[Paleopsych] dealing with dictators

Michael Christopher anonymous_animus at yahoo.com
Tue Sep 27 19:06:15 UTC 2005

>>Getting rid of corrupt sociopath dictators requires
either A) a long, uncertain process dependent on
international diplomatic pressure; or B) a 
short, uncertain process dependent on military might.
Well, I guess there's always C) God turns said
sociopath dictator into a donkey, but that hasn't
happened since Nebuchadnezzar.<<

--Another option would be to create conditions in
which the dictator's own people see him as weak or
naive, and replace him. A revolution from below is
also possible, as we've seen in many recent cases. If
the US hadn't been occupying Iraq, it's even possible
that Iran would have gone toward more reform instead
of backwards.

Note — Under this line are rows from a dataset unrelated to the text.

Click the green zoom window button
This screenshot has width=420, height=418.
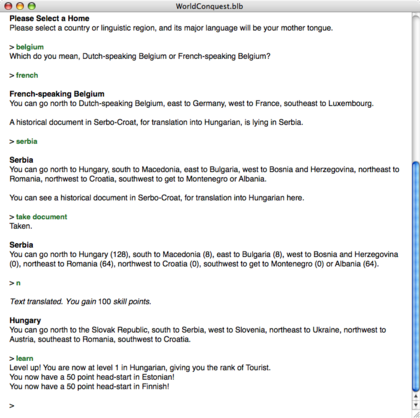(32, 6)
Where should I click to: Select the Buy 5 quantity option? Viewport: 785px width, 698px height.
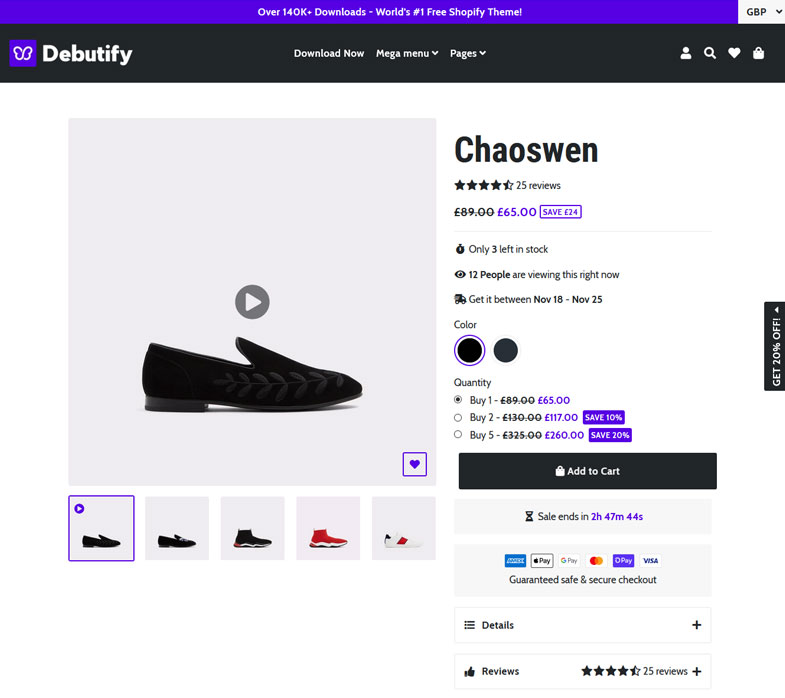coord(459,435)
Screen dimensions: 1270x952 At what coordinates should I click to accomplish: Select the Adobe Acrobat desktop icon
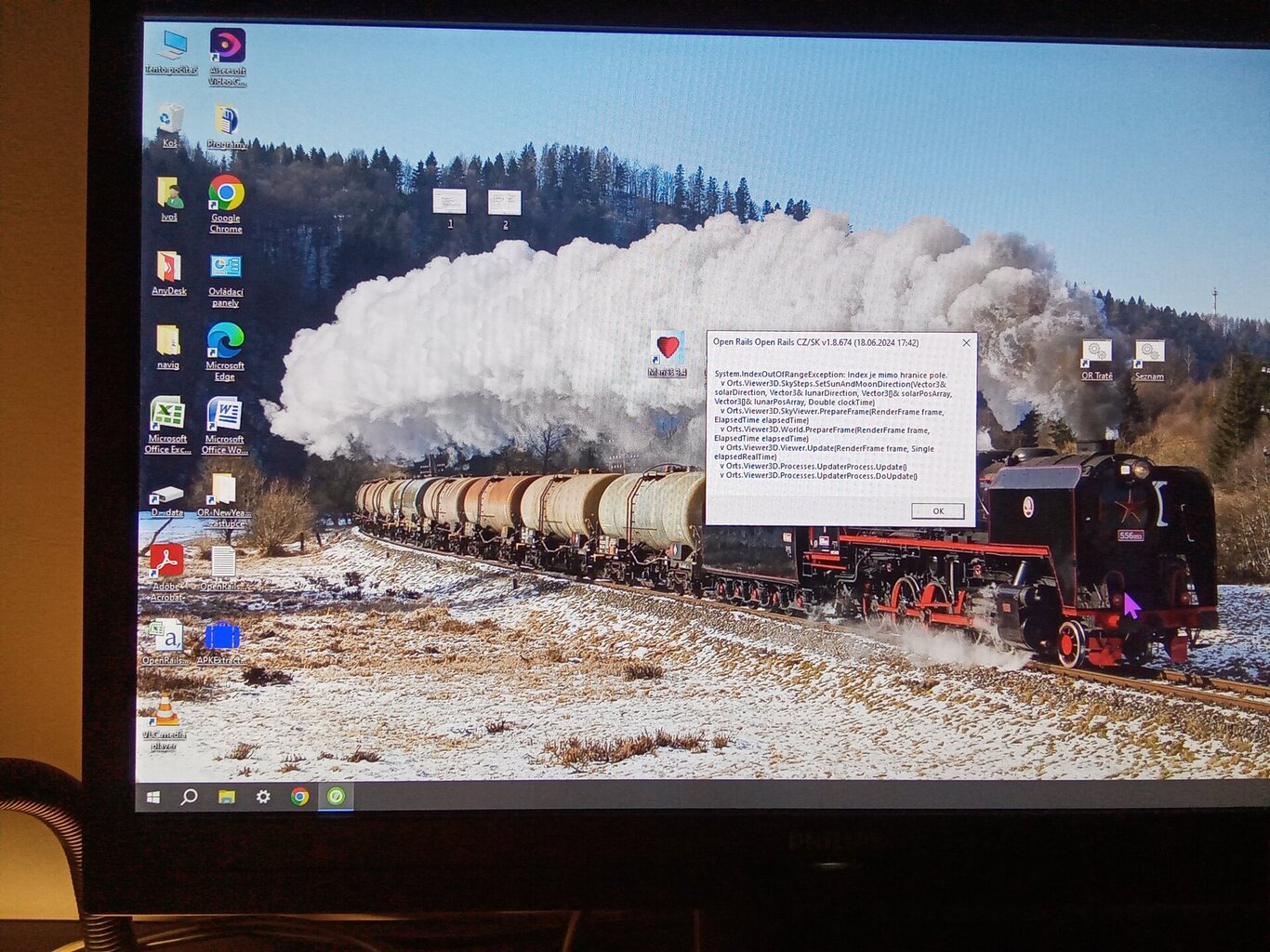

When an external enemy is present,
dictators last longer because they are able to turn
anger within the country toward the external threat,
which further empowers the dictator and prevents him
from slipping in the eyes of his supporters. Dictators
are notorously bad at managing their economies, and
without an external enemy, the dream of prosperity
they attach to themselves quickly turns sour. Kim Jong
Il routinely uses fear/anger toward the US to prop
himself up, and Bush was probably right to put the US
in the background rather than the foreground of
negotiations, giving China center stage.